Mainz reformiert Beherbergungssteuer: Gäste zahlen statt Hotels
Die Stadtverwaltung Mainz hat ihre geplante Satzung zur Beherbergungssteuer überarbeitet. Die Änderungen zielen darauf ab, ein faireres System für Unternehmen und Gäste zu schaffen. Ein zentraler Punkt ist die Verlagerung der Steuerpflicht von den Betrieben auf die Besucher.
Eine wichtige Neuerung ist eine Übergangsregelung: Unternehmen mit langfristigen Verträgen, die vor dem 1. Mai 2026 abgeschlossen wurden, müssen die Abgabe erst ab dem 31. März 2027 entrichten. Diese Ausnahmeregelung soll den Übergang zur neuen Verordnung erleichtern.
Eine weitere bedeutende Änderung sieht vor, dass künftig die Gäste – und nicht mehr die Betriebe – für die Steuerzahlung verantwortlich sind. Die Verwaltung ist überzeugt, dass diese Anpassungen zu einer ausgewogeneren und praxisnäheren Lösung führen.

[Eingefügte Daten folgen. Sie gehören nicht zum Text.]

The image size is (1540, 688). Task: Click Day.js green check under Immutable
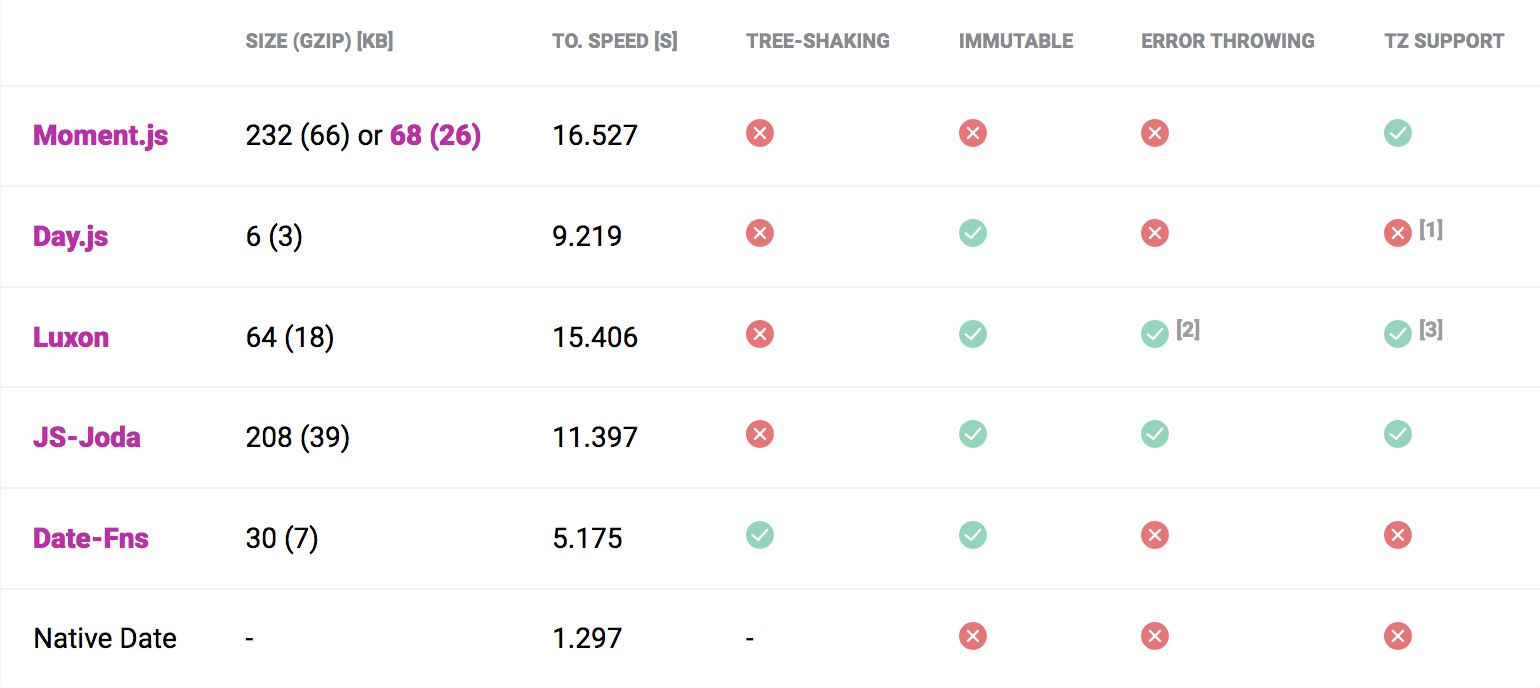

Die überarbeitete Satzung wird zunächst am 6. Mai 2026 im Finanz- und Hauptausschuss beraten. Anschließend geht sie zur endgültigen Beschlussfassung in den Stadtrat.
Mit den Änderungen soll der Übergang zu den neuen Steuerregeln reibungsloser gestaltet werden. Unternehmen mit bestehenden Verträgen erhalten eine verlängerte Frist, bevor die Zahlungen fällig werden. Die endgültige Entscheidung liegt nun beim Stadtrat.